:: Entries shown

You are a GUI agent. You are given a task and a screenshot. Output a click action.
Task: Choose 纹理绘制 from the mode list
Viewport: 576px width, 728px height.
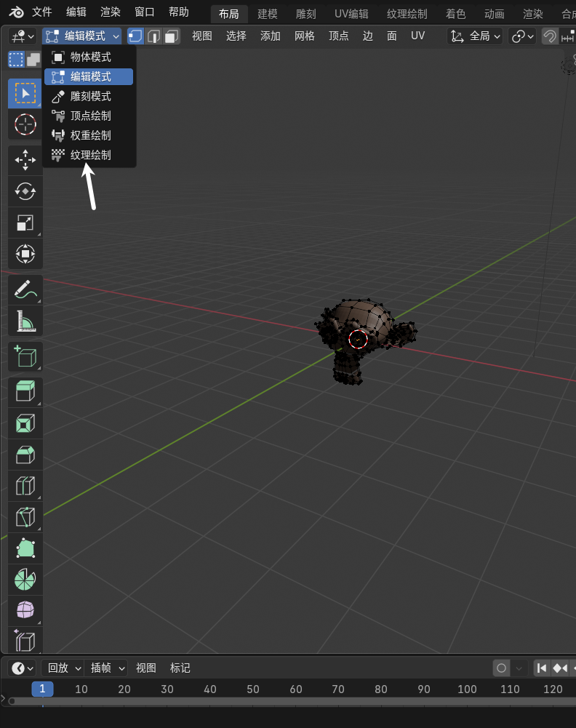(x=90, y=155)
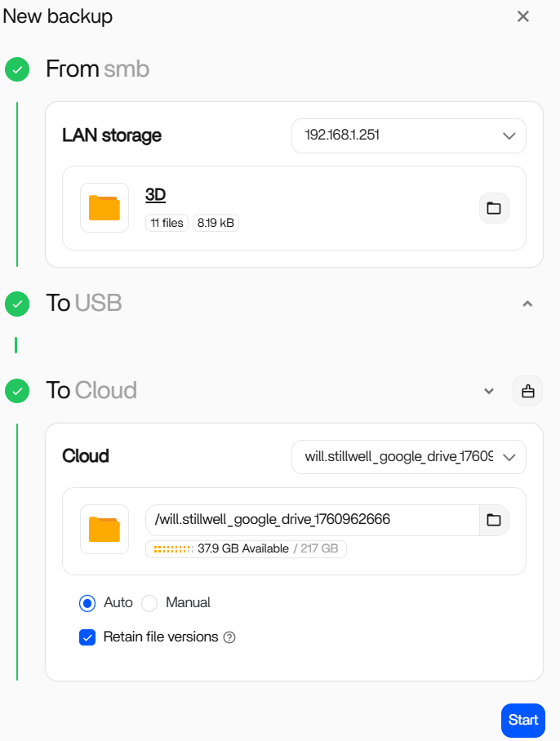Screen dimensions: 560x741
Task: Click the cloud destination path input field
Action: tap(312, 520)
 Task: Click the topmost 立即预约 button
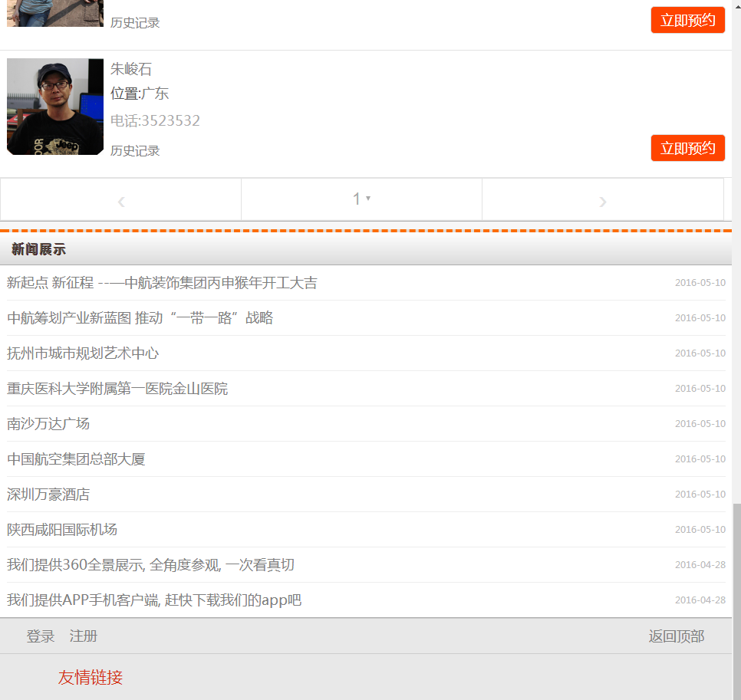pyautogui.click(x=687, y=20)

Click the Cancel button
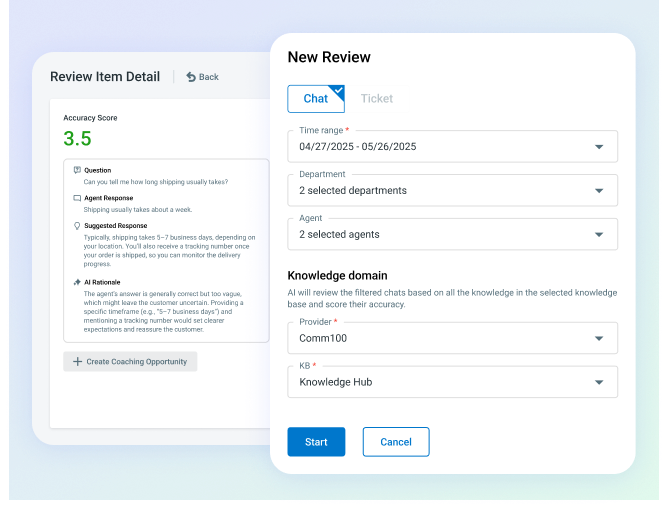(395, 442)
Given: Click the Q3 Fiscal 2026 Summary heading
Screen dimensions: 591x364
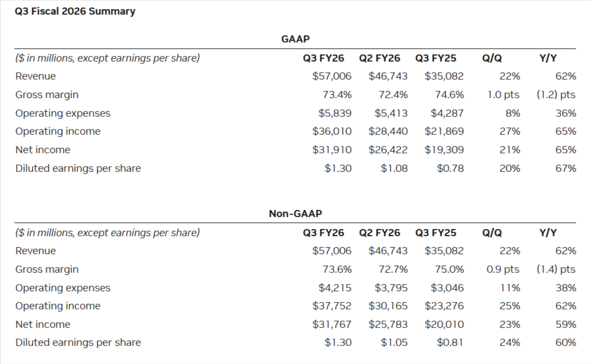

::::

Exercise goal: Transcription of the lines from the one with "Task: Click the topmost 立即预约 button" through the end of the entries is required, exact and with no pictures.

Result of the task:
 Task: Click the topmost 立即预约 button
pyautogui.click(x=687, y=20)

Click the Cancel button
(395, 442)
Given: Click the Q3 Fiscal 2026 Summary heading
Screen dimensions: 591x364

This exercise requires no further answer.